A Level I trauma center is required to have a certain number of the following people on duty 24 hours a day at the hospital:
Key elements include 24-hour in-house coverage by general surgeons and prompt availability of care in varying specialties--such as orthopedic surgery, cardiothoracic surgery, neurosurgery, plastic surgery, anesthesiology, emergency medicine, radiology, internal medicine, otolaryngology and oral and maxillofacial surgery (trained to treat injuries of the facial skin, muscles, bones), and critical care, which are needed to adequately respond and care for various forms of trauma that a patient may suffer and rehabilitation services.
Most Level I trauma centers are teaching hospitals/campuses. Additionally, a Level I center has a program of research, is a leader in trauma education and injury prevention, and is a referral resource for communities in nearby regions.
A Level II trauma center works in collaboration with a Level I center. It provides comprehensive trauma care and supplements the clinical expertise of a Level I institution. It provides 24-hour availability of all essential specialties, personnel, and equipment. Minimum volume requirements may depend on local conditions. Such institutions are not required to have an ongoing program of research or a surgical residency program.
A Level III trauma center does not have the full availability of specialists but has resources for emergency resuscitation, surgery, and intensive care of most trauma patients. A Level III center has transfer agreements with Level I or Level II trauma centers that provide back-up resources for the care of patients with exceptionally-severe injuries (such as multiple trauma).
A Level IV trauma center exists in some states in which the resources do not exist for a Level III trauma center. It provides initial evaluation, stabilization, diagnostic capabilities, and transfer to a higher level of care. It may also provide surgery and critical-care services, as defined in the scope of services for trauma care. A trauma-trained nurse is immediately available, and physicians are available upon the patient's arrival to the Emergency Department. Transfer agreements exist with other trauma centers of higher levels, for use when conditions warrant a transfer.
Provides initial evaluation, stabilization, diagnostic capabilities, and transfer to a higher level of care. May provide surgical and critical-care services, as defined in the service's scope of trauma-care services. A trauma-trained nurse is immediately available, and physicians are available upon patient arrival in the Emergency Department. If not open 24 hours daily, the facility must have an after-hours trauma response protocol.

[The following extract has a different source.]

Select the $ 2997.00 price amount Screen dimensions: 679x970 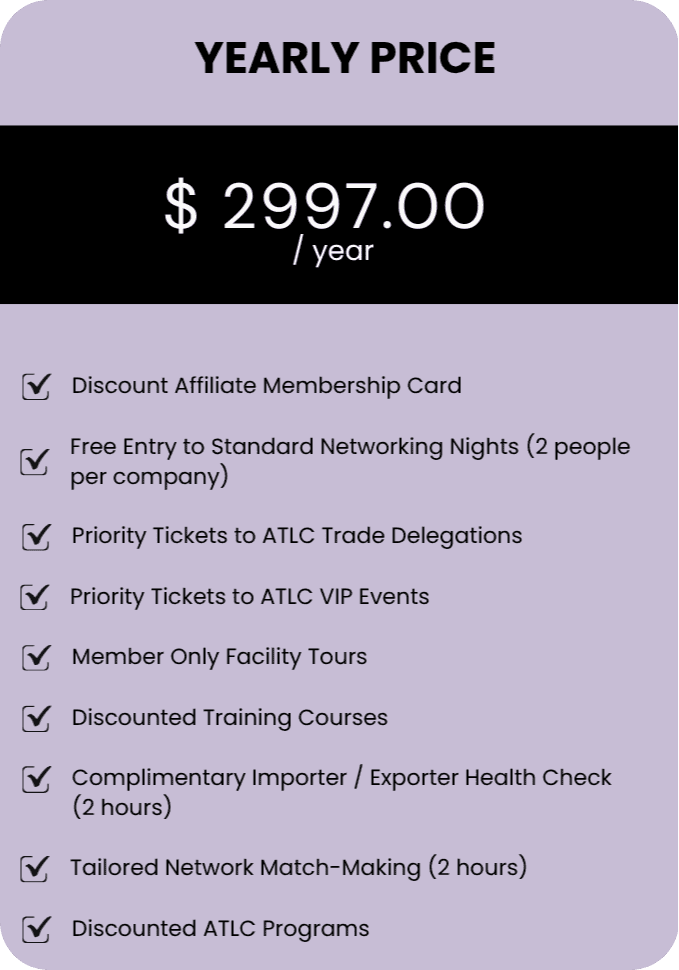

A facility can be designated an adult trauma center, a pediatric trauma center, or an adult and pediatric trauma center. If a hospital provides trauma care to both adult and pediatric patients, the level designation may not be the same for each group. For example, a Level I adult trauma center may also be a Level II pediatric trauma center. That is because pediatric trauma surgery is a specialty unto itself. Adult trauma surgeons are not generally specialized in providing surgical trauma care to children and vice versa, and the difference in practice is significant.